Recalling that she gave birth to a baby boy on that fateful day, she said: “Initially, I thought it was worms that were trying to come out of my body. I did not believe that it was a baby. That was what I told the middle age woman when she came to assist me at the hospital after praying for me and helping to examine and encourage me.
“I was in deep pains, so I ignored her advice that I should push. I later became unconscious for about 27 minutes. When I regained consciousness, I heard the cry of a baby. I was surprised and confused seeing my baby. I couldn’t believe my eyes. But I thank God for my life and that of my baby.”

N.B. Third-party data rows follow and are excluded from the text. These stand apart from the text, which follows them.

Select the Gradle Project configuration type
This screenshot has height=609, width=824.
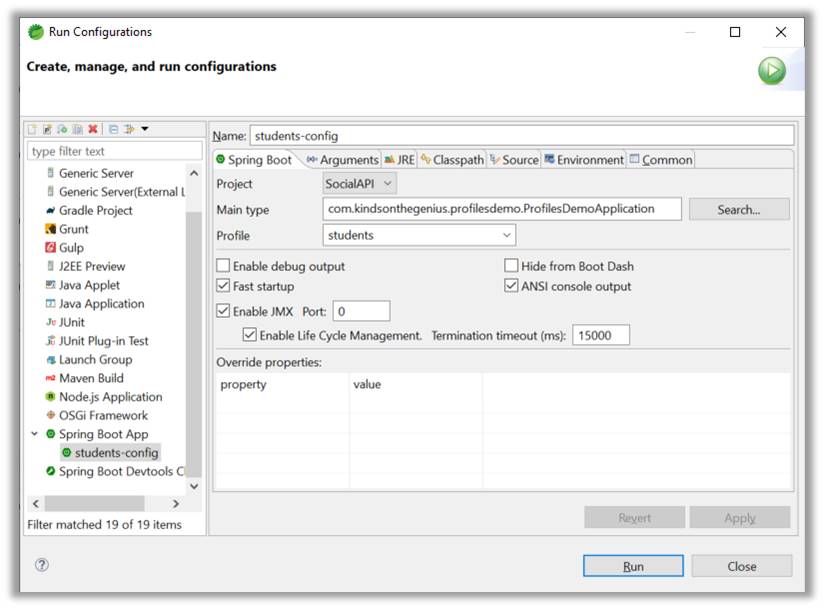pyautogui.click(x=95, y=211)
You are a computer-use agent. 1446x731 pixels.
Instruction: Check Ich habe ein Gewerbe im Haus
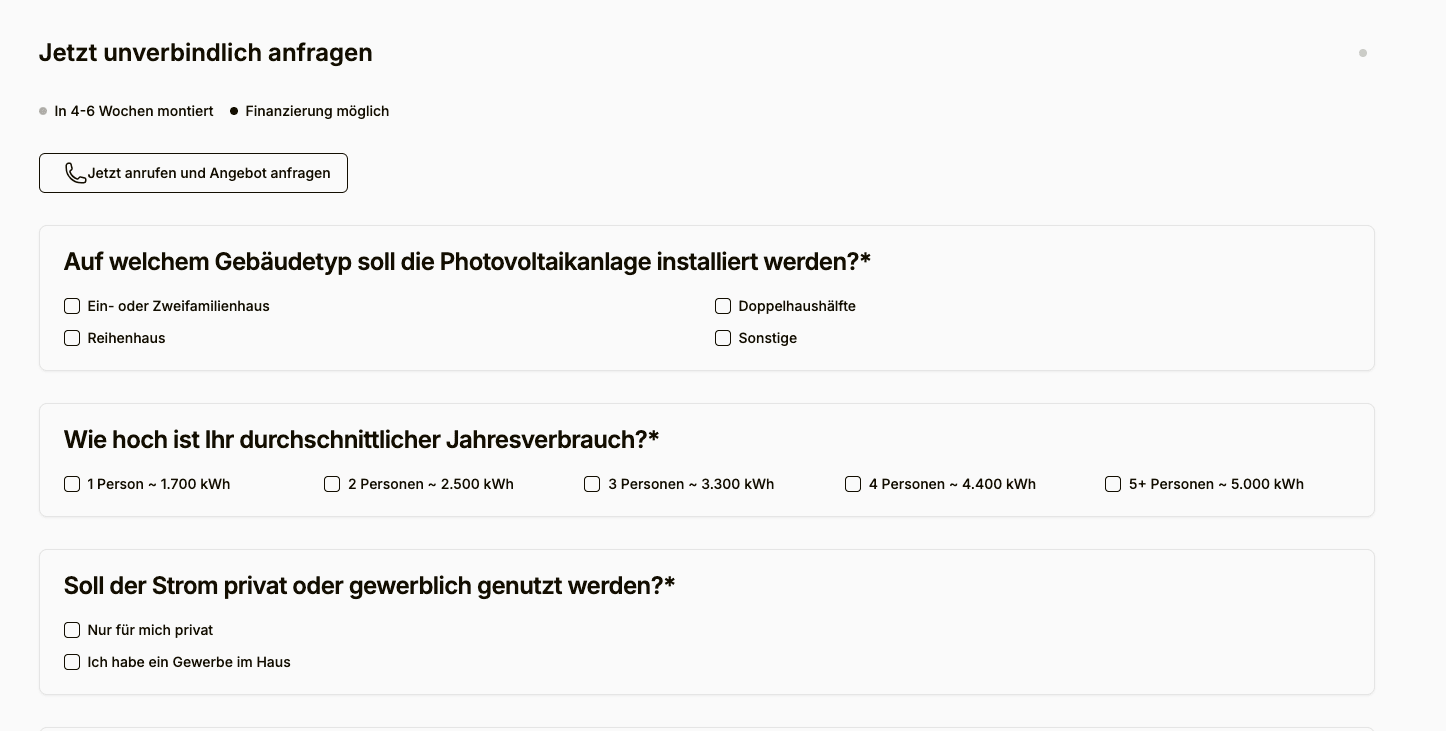tap(71, 661)
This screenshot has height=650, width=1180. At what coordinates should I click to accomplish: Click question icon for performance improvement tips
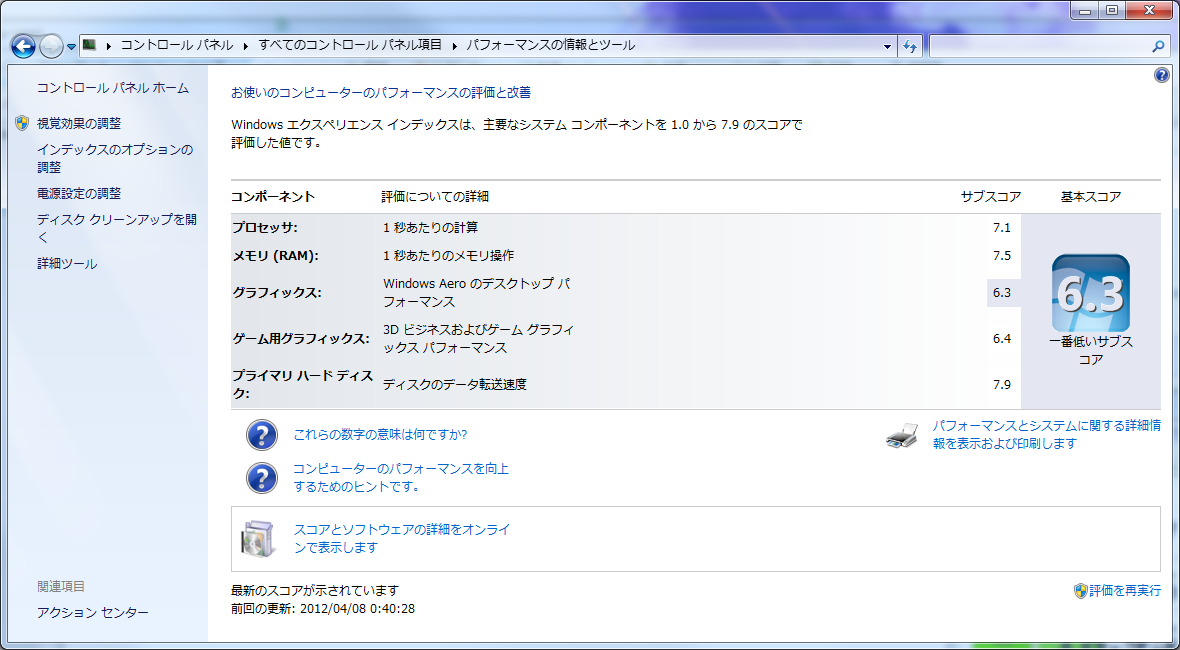[261, 478]
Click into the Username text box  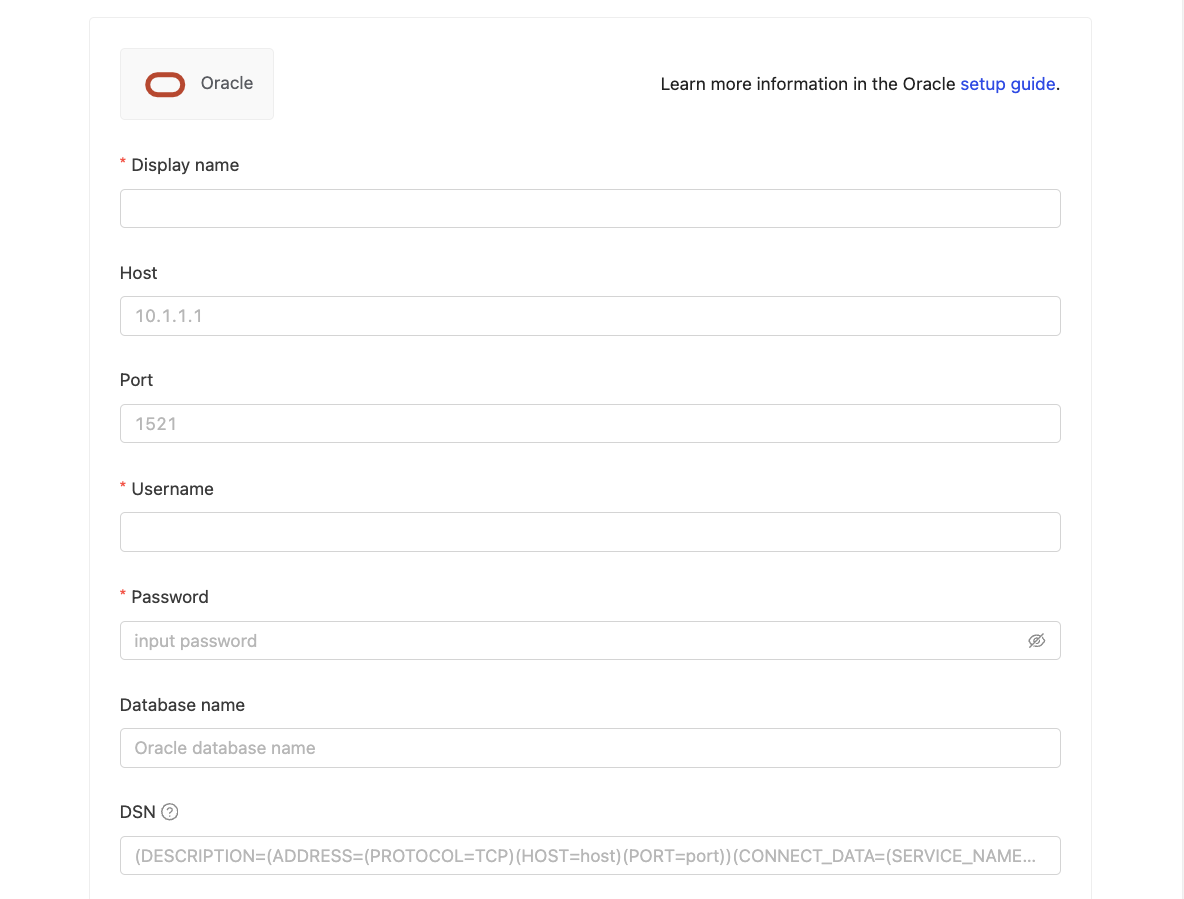click(590, 532)
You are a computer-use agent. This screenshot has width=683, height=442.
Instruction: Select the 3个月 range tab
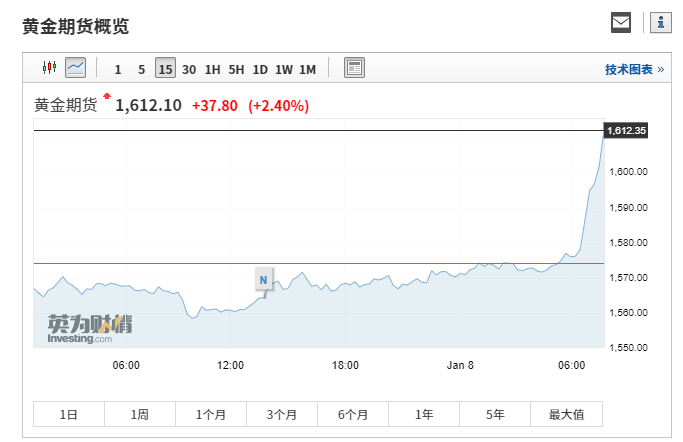pos(282,415)
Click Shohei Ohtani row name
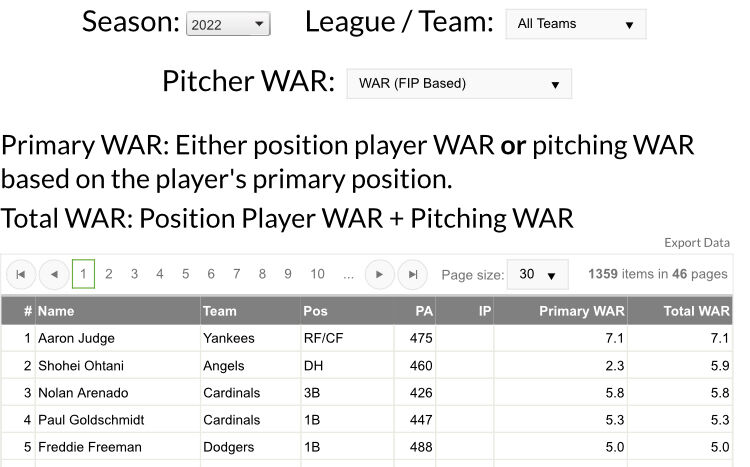Image resolution: width=750 pixels, height=467 pixels. [81, 366]
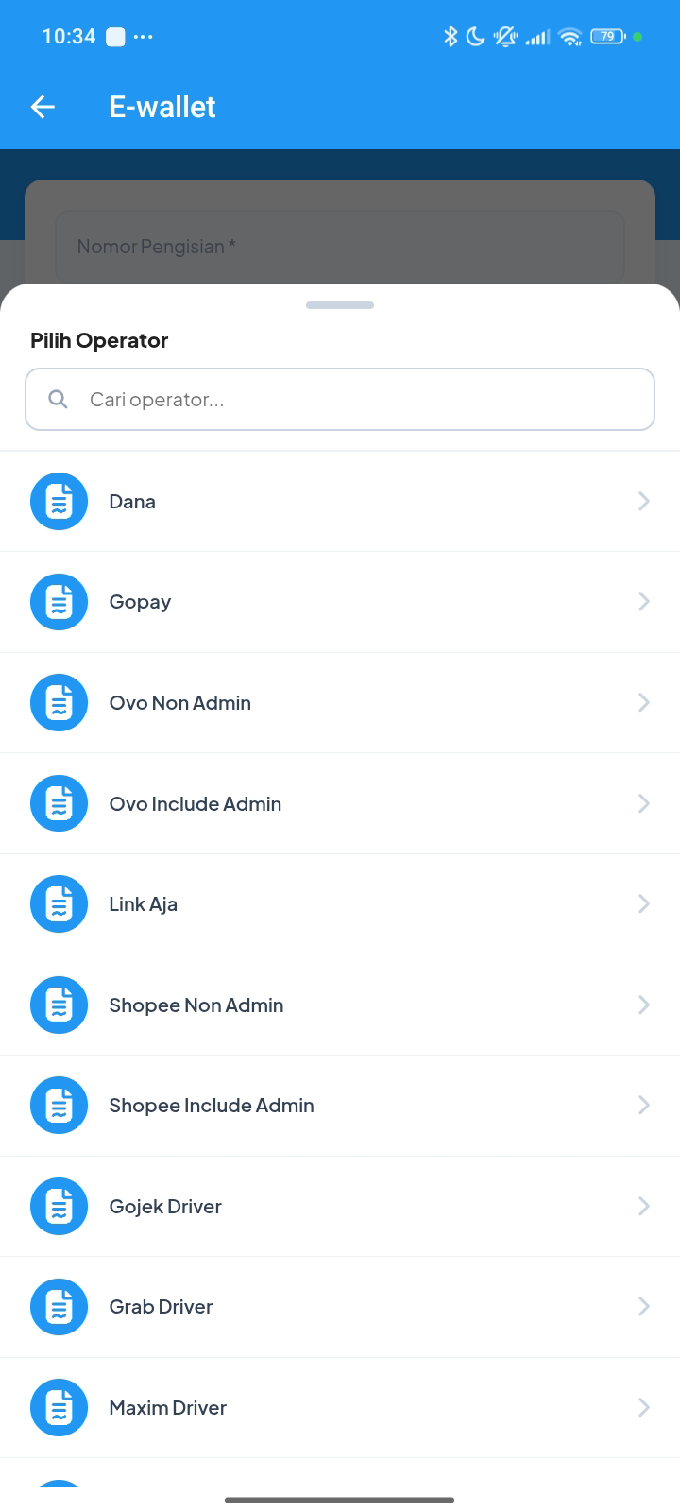This screenshot has width=680, height=1512.
Task: Tap the more options dots in status bar
Action: (x=144, y=36)
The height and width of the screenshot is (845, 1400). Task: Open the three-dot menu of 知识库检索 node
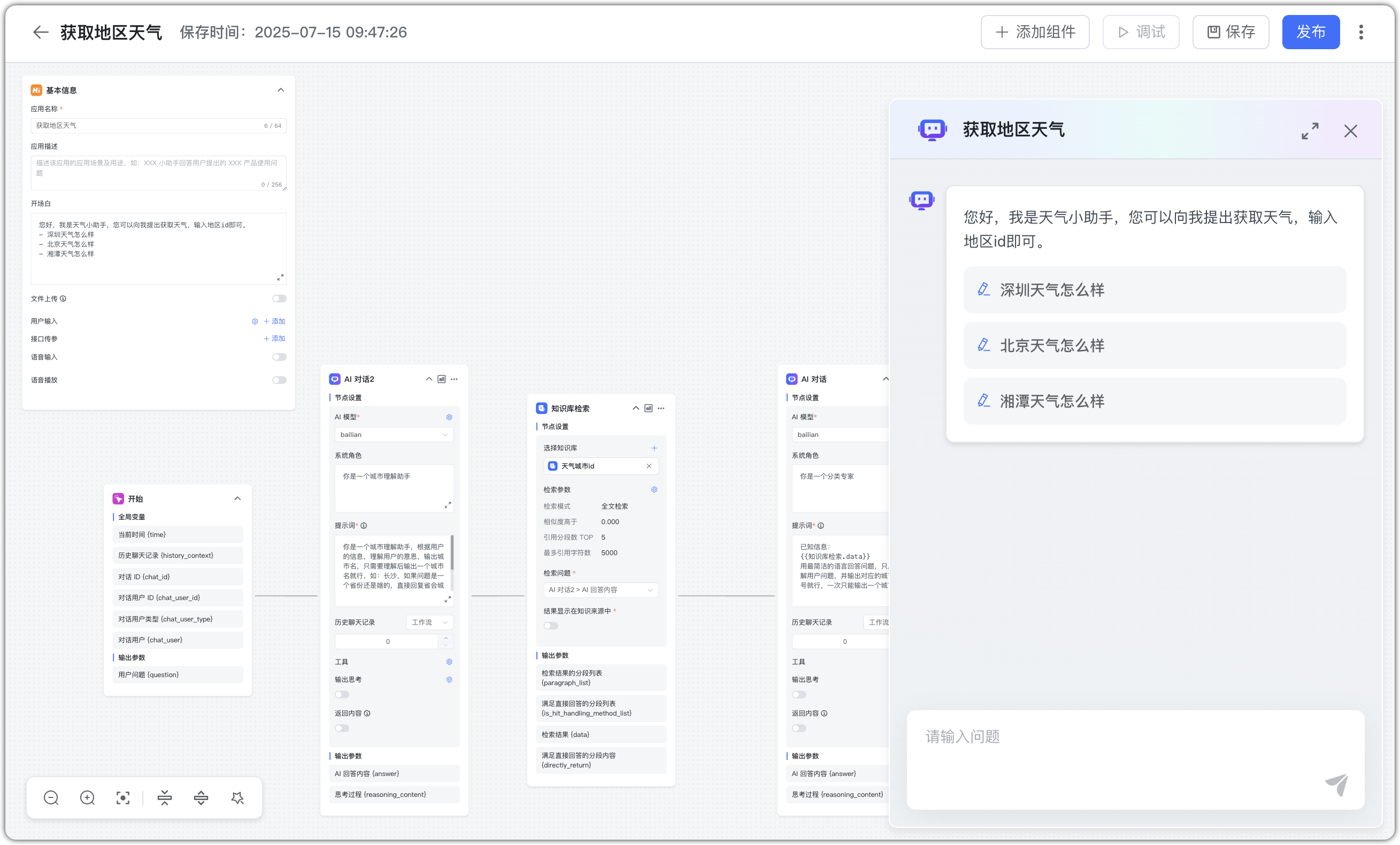pyautogui.click(x=661, y=408)
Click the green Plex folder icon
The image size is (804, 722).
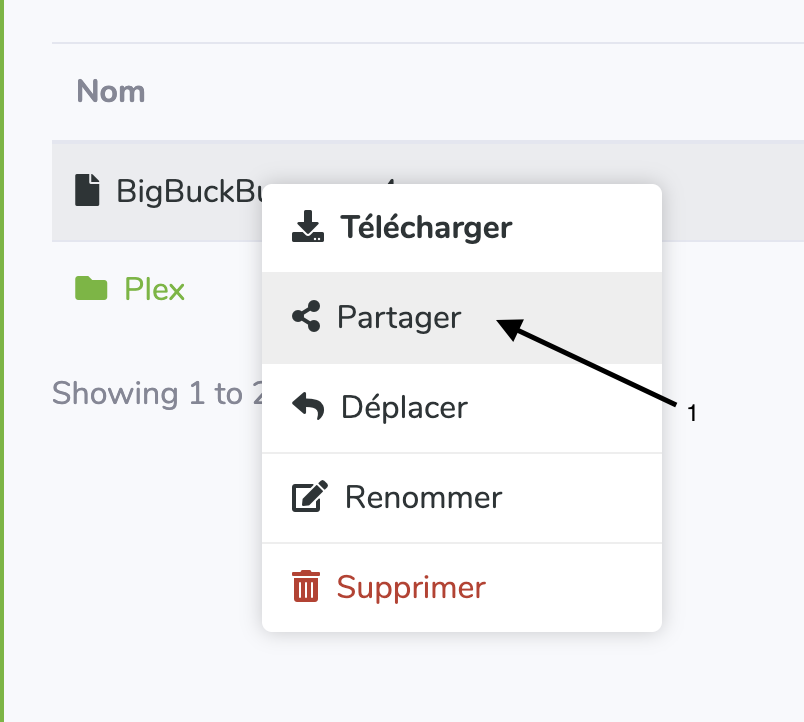coord(91,288)
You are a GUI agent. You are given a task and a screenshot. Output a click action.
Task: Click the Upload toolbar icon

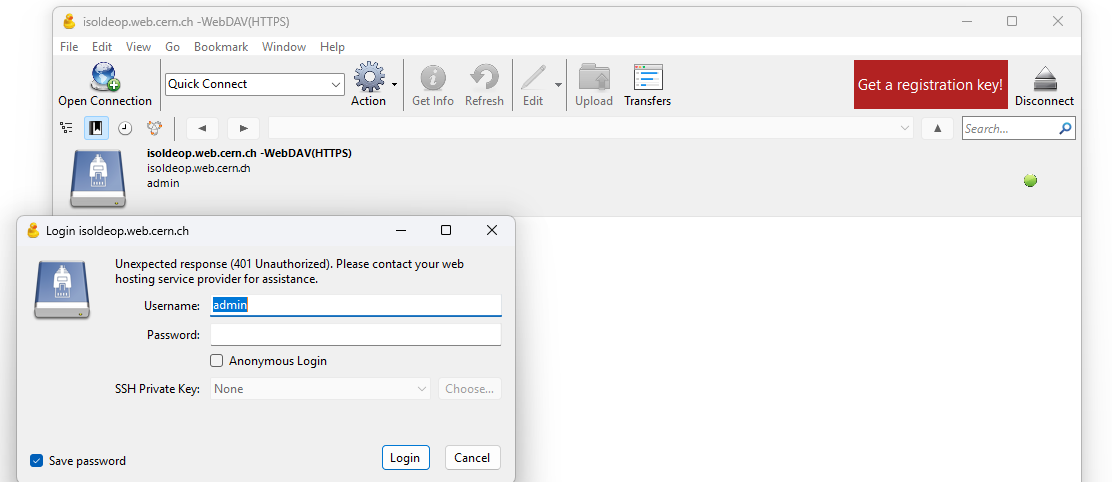pos(594,78)
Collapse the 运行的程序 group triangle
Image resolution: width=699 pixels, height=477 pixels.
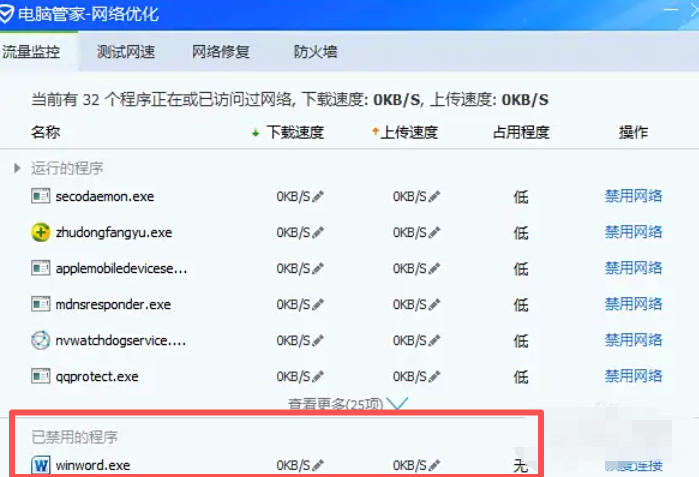[x=17, y=168]
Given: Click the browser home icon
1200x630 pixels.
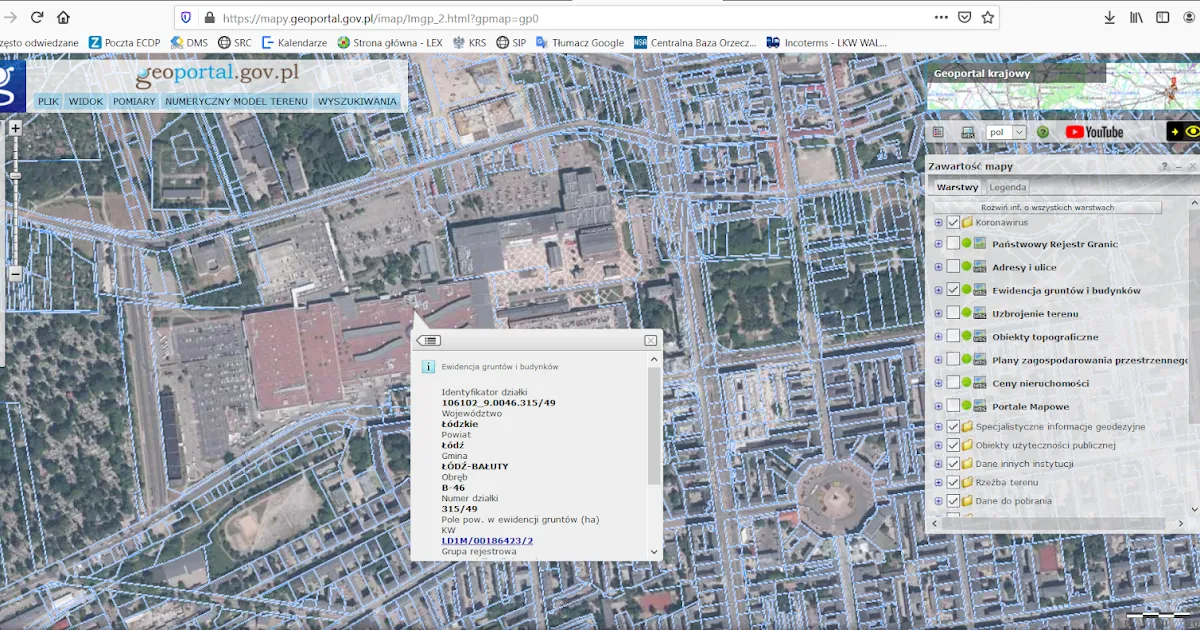Looking at the screenshot, I should click(x=63, y=17).
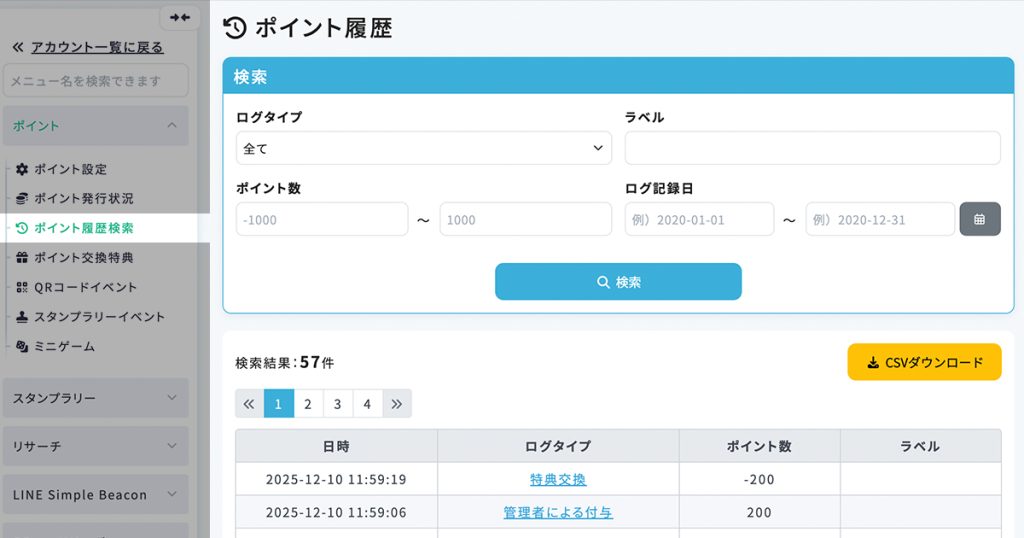Select ポイント履歴検索 in the sidebar
The width and height of the screenshot is (1024, 538).
pos(83,228)
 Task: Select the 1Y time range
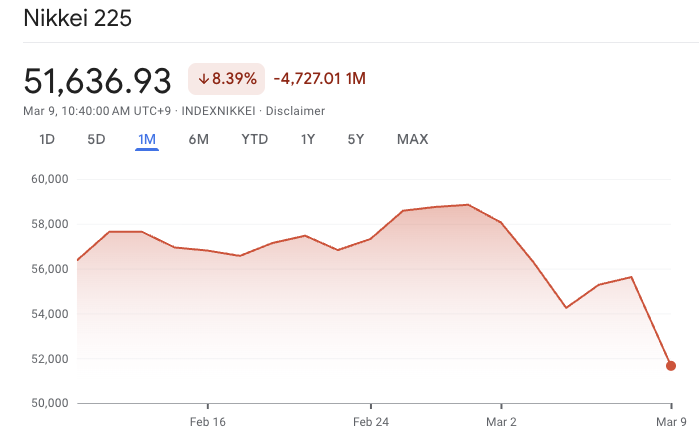pyautogui.click(x=308, y=139)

Her husband, Isaac, told our correspondent on the phone that he and Gloria had been together as husband and wife for about 12 years.
He said: “We met in the collage and dated for about three years before we tied the nuptials knot and decided to throw away the birth control pills. It felt so incredible daring to do so particularly because both of us were young and we were both just graduating from the school.
“We knew it might take a few months to get pregnant and we figured it was best to start early. Little did we know that it would take much longer than a few months.
“I can’t even tell you how many tests we ran during the period. But thank God it finally came after 12 years.
“Within the waiting period, a lot of people told me stories. Some even suggested that I should quit the marriage for a fresh one. But today, God has answered my prayers. So I thank God, and that is all I can say.”